### Exercise instructions
The output should consist solely of the line containing "You are a computer-use" and all lines after it through the final line of the entries below, reproduced exactly.

### Source material

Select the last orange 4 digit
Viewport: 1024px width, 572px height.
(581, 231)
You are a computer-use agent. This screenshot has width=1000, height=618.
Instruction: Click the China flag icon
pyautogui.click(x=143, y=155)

### Exercise result
You are a computer-use agent. This screenshot has width=1000, height=618.
Instruction: Click the China flag icon
pyautogui.click(x=143, y=155)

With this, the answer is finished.